AppsWhich apps have I been using enough that I want them on my main iPhone screen? Here’s a rundown (right now, I have two more screens of apps that I don’t use nearly as much, but are pretty handy once in awhile … like a flashlight or the calculator app):

  • Messages – default text messaging app.
  • Calendar – self-explanatory, and used a lot!
  • Clock – I set lots of alarms to remind myself to do stuff (like picking up a child from dance practice). I also use the alarm clock feature when I’m traveling.
  • Camera – self-explanatory. Does video too.
  • Evernote – I use this for random note-taking, jotting down quick ideas, that type of thing. I also keep some lists here (ie., lists of books I want to read)
  • RTM (Remember the Milk) – It’s a to-do list that works well with the Getting Things Done method.
  • reQall – Very cool app that I just discovered. It’s replacing the Jott service I’ve been using, and doing a nice job of it, too. Basically, you can record a 30-second voice memo, and it turns it into text and emails that text to you. You can do a lot more with it … that’s for another post
  • Photography – These are all different cameras, photograph editors, or effects that I’ve been playing with:

    • CameraBag – has some neat filters, like 1962 (looks like an old photo, Fisheye, etc.
    • Darkroom Pro – alternate camera I was playing with, until …
    • Camera+ – I discovered this one! They were kicked out of the iTunes app store for awhile – not sure if they’re back yet. But it’s a great camera app – better than the default one, plus it has some great filters built-in.
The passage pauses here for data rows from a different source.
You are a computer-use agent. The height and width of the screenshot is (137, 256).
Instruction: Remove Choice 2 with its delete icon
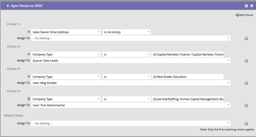point(246,61)
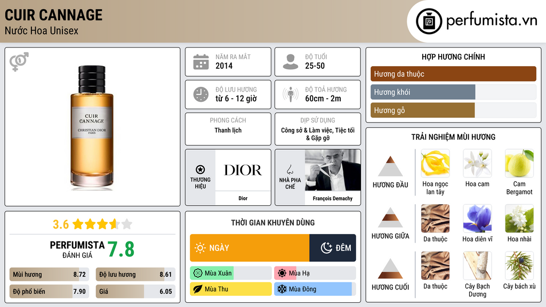The height and width of the screenshot is (307, 546).
Task: Select the Ngày daytime segment
Action: (x=250, y=248)
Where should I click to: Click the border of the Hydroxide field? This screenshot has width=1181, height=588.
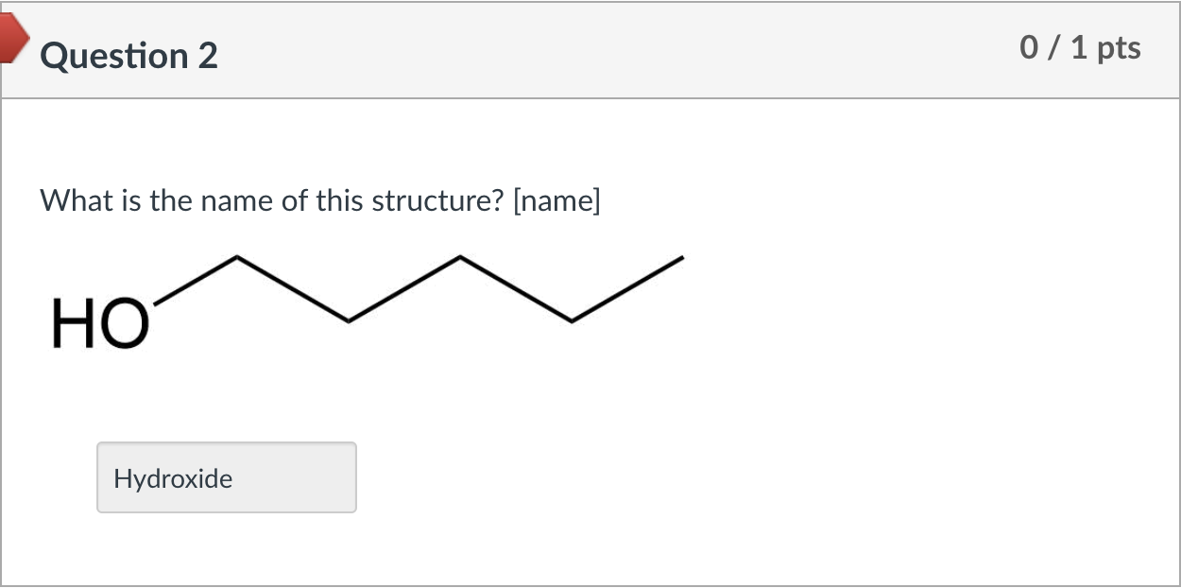tap(226, 444)

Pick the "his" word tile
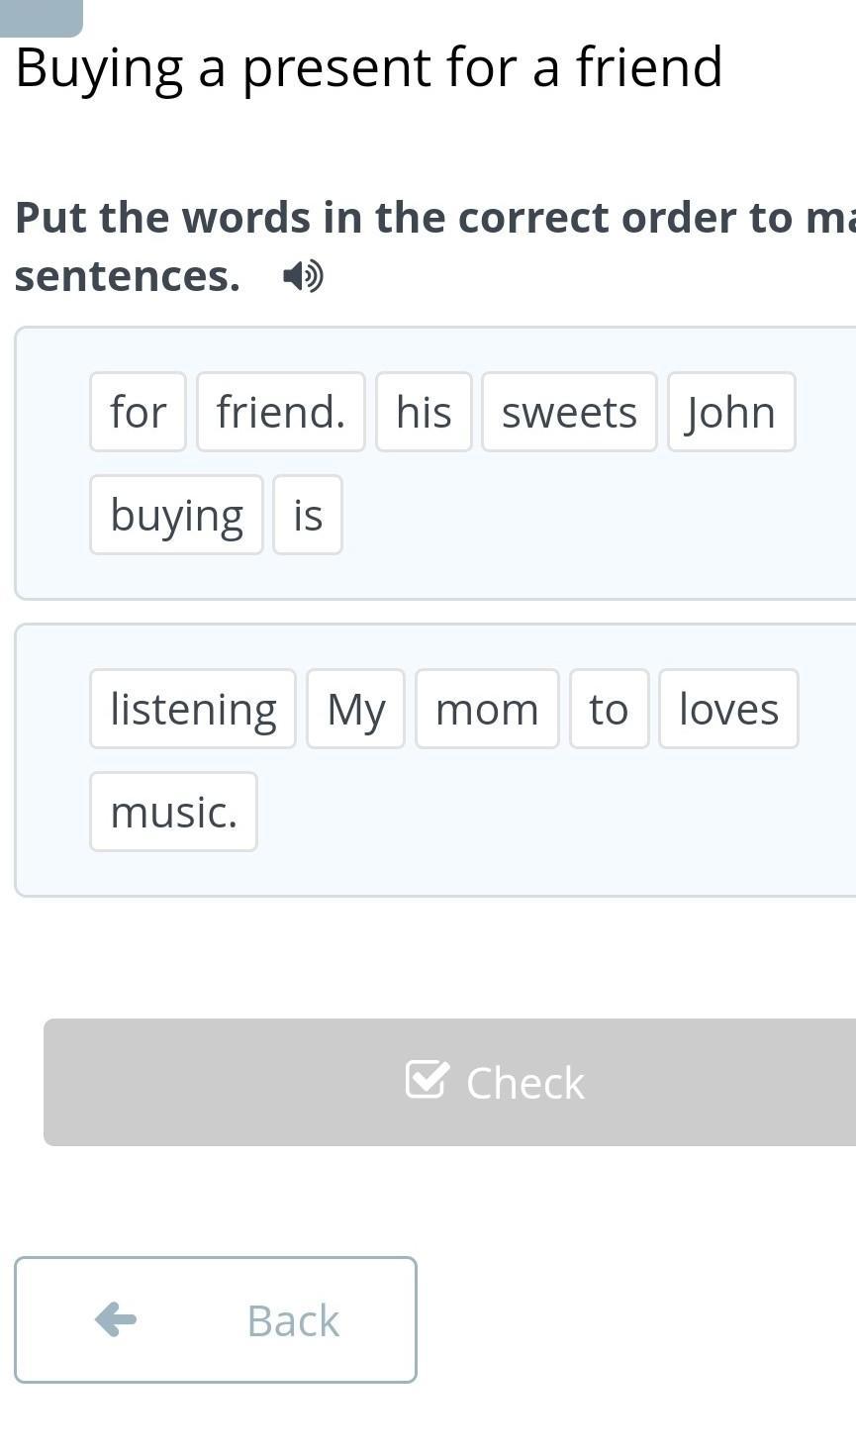click(424, 412)
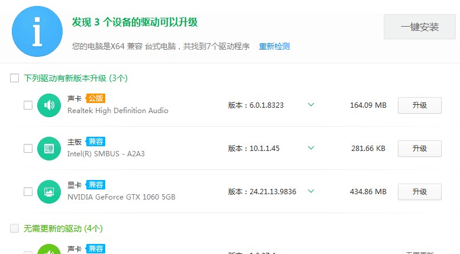Viewport: 460px width, 254px height.
Task: Select all drivers under 下列驱动有新版本升级
Action: click(15, 78)
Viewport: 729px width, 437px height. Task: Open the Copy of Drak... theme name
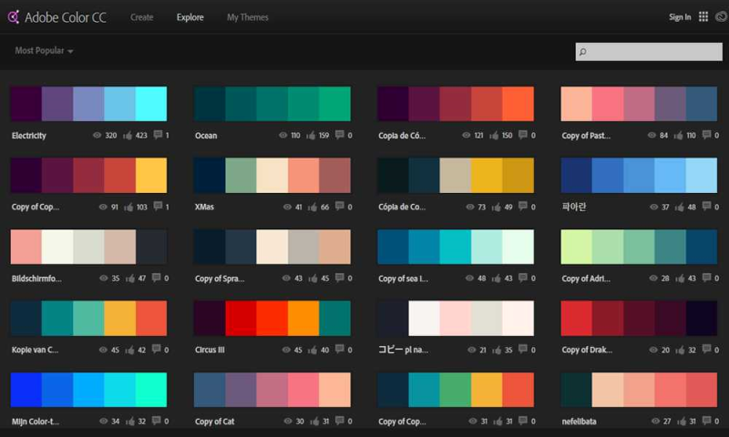pos(587,350)
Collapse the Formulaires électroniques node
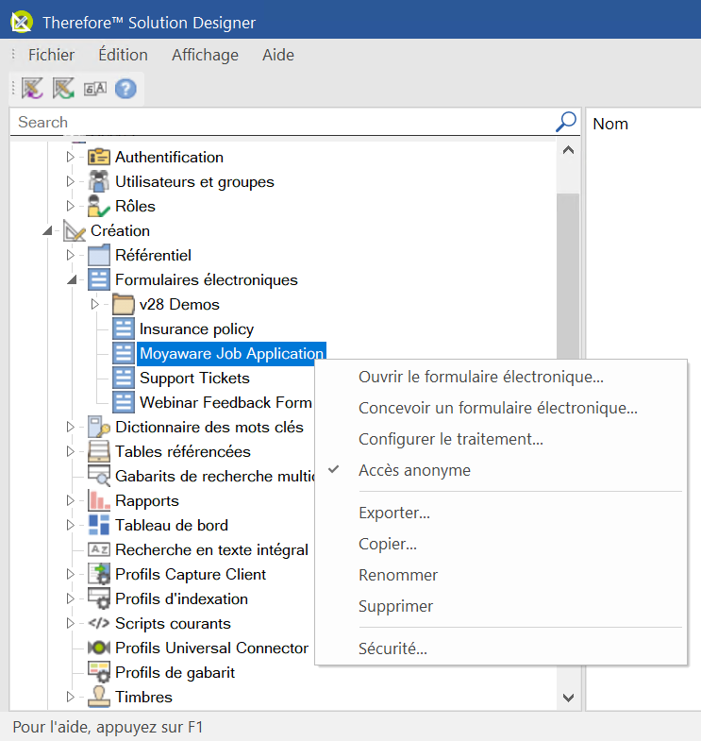The image size is (701, 741). [x=71, y=280]
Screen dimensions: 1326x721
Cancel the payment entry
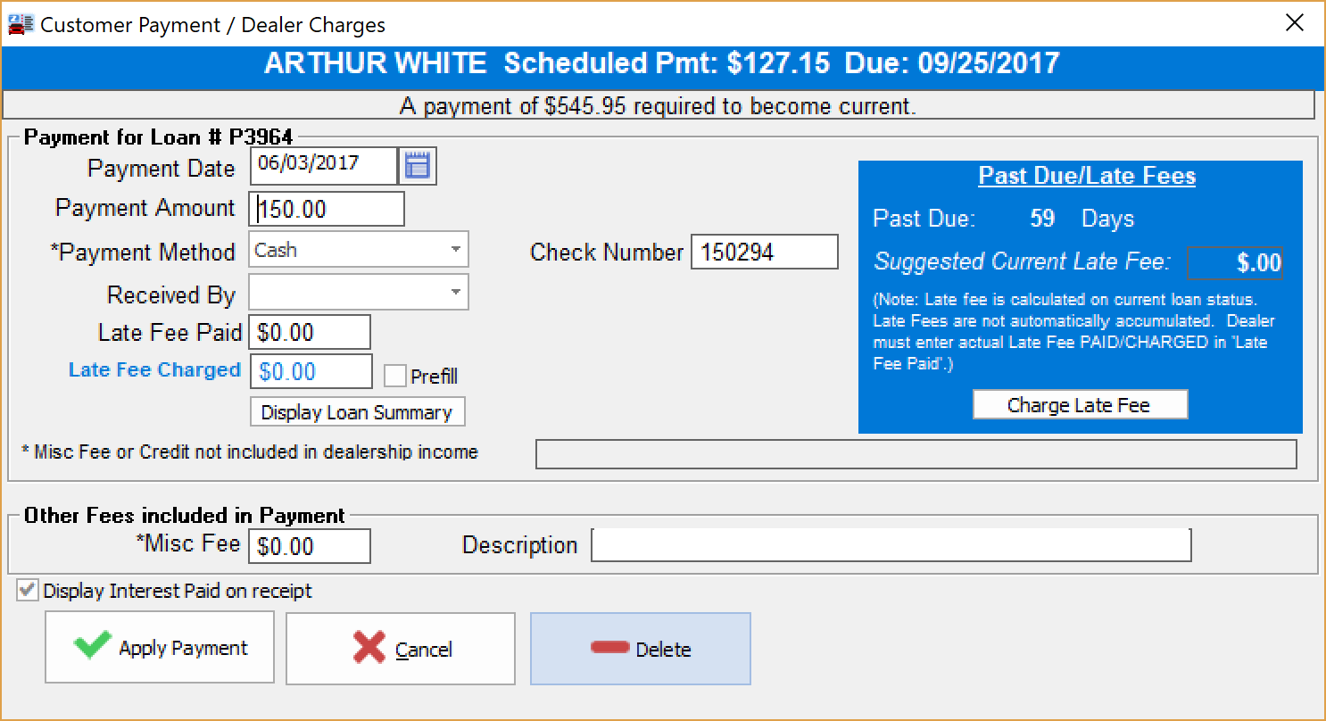pyautogui.click(x=400, y=649)
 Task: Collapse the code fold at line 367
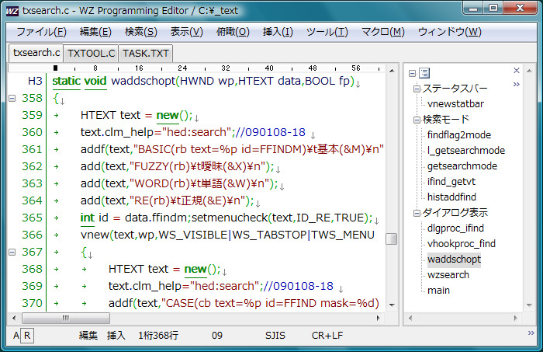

The only reason I haven’t replaced it with the default app is video (as in, it takes none).
    • CameraPlus – not sure why I still have this here … must play with it again, then probably delete.
    • PS Express – as in Adobe Photoshop Express. Great little app with some handy editing features.
    • Flickr – a flickr browser.
    • TiltShiftGen – makes those funky tiltshift “miniature” style photos. It’s fun!
    • Photos – default iPhone photo browser.
    • Qik Video Pro – this one’s been a disappointment. I bought it because it has some fun video filters (like black & white, frost, etc.). But guess what? It doesn’t do the 16X9 HD video that my iPhone 4 can do (even though the iTunes app store description says “works with iPhone 4!”). So that’s no fun! Otherwise … the app posts live video to Qik, and sends to other places like Twitter, Facebook, or YouTube.
  • Bibles – a couple different Bibles I use:
    • AcroBible – the NIV version. A classic.
    • Bible (YouVersion) – I use the Bible part of this app, primarily … but it’s really more of a social network with a Bible in it. You can friend people, see any notes they create, set up virtual Bible studies, hook your calendar up with a variety of Bible reading plans, etc. The app comes from lifechurch.tv – a church that makes apps and social networks!
  • TWC – as in The Weather Channel. Hey – I live in Tornado Alley!
  • Wikipanion – a Wikipedia app. I bet I use this app almost every day…
  • Reeder – a Google Reader app. Also used almost every day.
  • Location Stuff – I’ve been experimenting with location-based services, so…
    • Foursquare – you can be the mayor…
    • Gowalla – another cool tool.
    • Brightkite – a third service I play with.
    • Loopt – the first location-based service on the iPhone.
    • check.in – web-based app that lets you checkin to multiple places at once. Right now, I have it hooked into Foursquare, Gowalla, and Brightkite. It’s very beta, so doesn’t always work.
    • Mayorama – lets you see how many checkins you need to be mayor (Foursquare only). Sorta fun playing with this… 31 more checkins until I’m mayor of Lake Shawnee!
    • Whrrl – another location service.
  • Shazam – cool music service. If I hear a song, I can hold it up, press “Tag Now” and find out who it is, and most of the time, it works great. Unfortunately, I’m often listening to weird college radio or a christian station … neither of which are mainstream. So I sometimes get an “unrecognized” out of it.
  • Facebook – self explanatory.
  • Twitter – self explanatory.
  • And of course, my phone/mail/safari/ipod apps that show on every page.

So, that’s what I’m using. What do you have on YOUR smartphone’s main app page? What can’t you live without?